Times are tough for the regionals. Big Sky Airlines and Skybus ceased operations. Aloha Airlines killed passenger service, flying only as a cargo carrier. Frontier Airlines is also in bankruptcy, though industry experts aren't writing it off.

Next to join the hit parade could be Mesa Airlines, which says it will file bankruptcy soon if Delta Air Lines terminates a contract that feeds it passengers. Mesa says nixing the deal will cost it $20 million a month. The company has a $37.8 million convertible bond it's due to redeem this summer, for which it doesn't have the cash, according to Port Washington, N.Y.-based industry consultant Robert Mann.

Sky-high fuel prices mean for a lot of small airlines, competitive advantage is gone, at least for now. How can you make money as a low-cost carrier when your biggest cost is going through the roof? What's more, big carriers have wrestled better contract terms from partnerships with regional airlines in recent years. The result: lower departure fees (the majors typically pay a fee to the regional for agreeing to a flight schedule that maximizes connection traffic pushed to their flights) that have tightened up profit margins for the little guys.
"It used to be a license to print money," says Mann of regional fliers. "Not any more."

Houston-based ExpressJet, he thinks, made a mistake in spurning takeover inquiries from SkyWest, especially now that Continental Airlines has declined to renew its flying agreements for the bulk of ExpressJet's 50-seat jets. With $70 million in losses last year, what other viable choice does it have?
A possible solution: Hook up the regionals with the big guys. With large airlines cooling the merger talk among themselves right now, experts think the better play is to go after small carriers that can feed passengers to long-haul flights, especially the lucrative international routes. The regionals' small workforces don't bring the same kind of antagonistic seniority problems to a merger that a pairing of two large airlines does, so labor issues aren't likely to kill a deal.

"You're not putting two gorillas in a cage, you're putting a gorilla in with a mouse," says Marick Masters, a professor at the Katz Business School at the University of Pittsburgh who specializes in the airline industry.
Some regional airlines are hanging tough. SkyWest, based in St. George, Utah, grew profits 9.2% last year on $3.3 billion in revenue. The company's 70-seat planes, notes Mann, operate more efficiently per seat than the standard 50-seaters most small airlines use. He also likes Republic Airlines, which counts a lot of fuel-efficient Embraer jets among its 219-plane fleet. Republic turned a profit of $82.8 million last year, up from $79.5 million in 2006.

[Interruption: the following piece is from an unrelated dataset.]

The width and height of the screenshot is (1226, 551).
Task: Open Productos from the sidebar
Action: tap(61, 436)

Still, the overcapacity that continues to fill the skies, along with $128 oil, means that all small airlines expect to have a tough road ahead.
"I think they'll all be looking for [merger] opportunities," Masters says.
And where do JetBlue and Southwest Airlines, two 'tweener airlines that fit somewhere between a major and a regional, fit into all of this? Experts think both can survive on their own, and Southwest, thanks to the impressive results of its fuel hedging program, has a big leg up.

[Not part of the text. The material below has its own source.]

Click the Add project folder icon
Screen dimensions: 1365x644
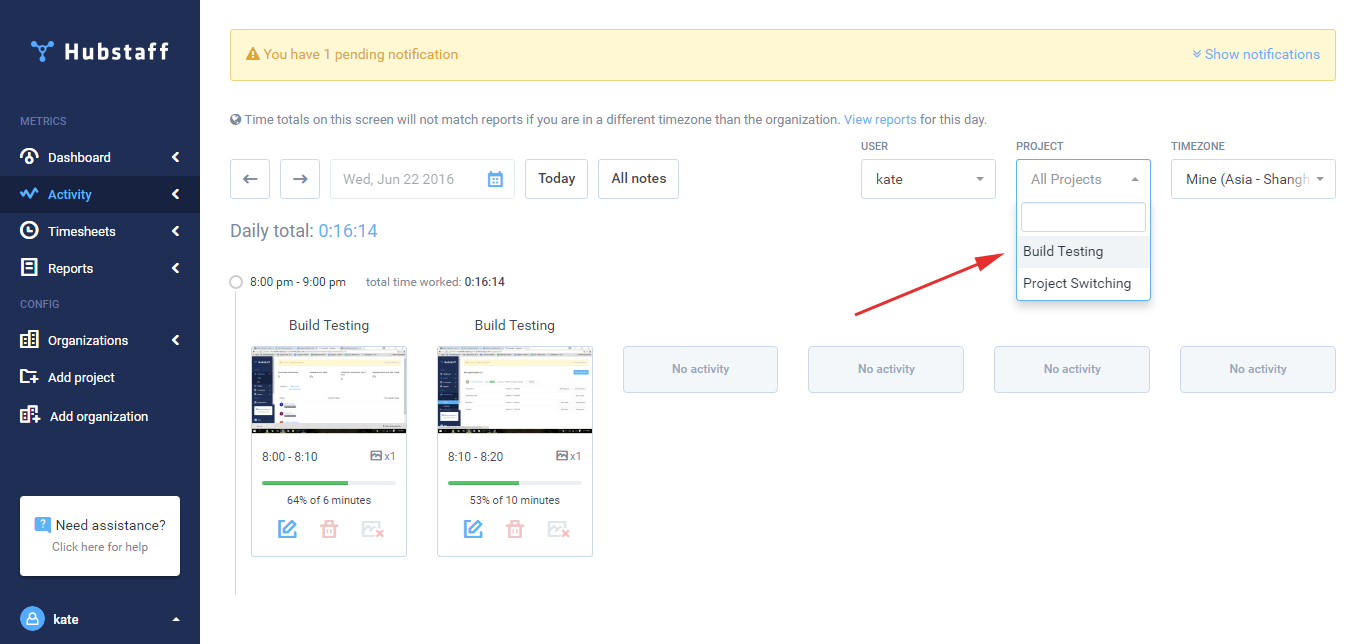29,377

Known for investing in new gates each time the majors retrench during a down cycle, Southwest will do so again this year, Mann figures. Should the U.S. Department of Transportation, as expected, take some slots away from the majors at New York's JFK and LaGuardia airports, expect Southwest to move in, giving it a foothold in a new city with lucrative routes.

Things are less rosy at JetBlue, which just announced it would delay the purchase of 21 Airbus 320A jets it planned to add to its fleet. Its shares are trading just above $4, near an all-time low. Born as a discount airline, JetBlue is raising fares faster than anyone in the industry right now. That makes the company more reliant on strong customer service and other niceties, like its leather seats and DirecTV, to deliver a better passenger experience than its competitors.

"It's now a value proposition more than a price proposition," says Mann. The good news: Other airlines won't be able to fully duplicate JetBlue's on-board features anytime soon. They generally can't be retrofitted onto existing planes, so airlines have to wait and order them on new ones. Given the current cash-starved environment, that will take a while.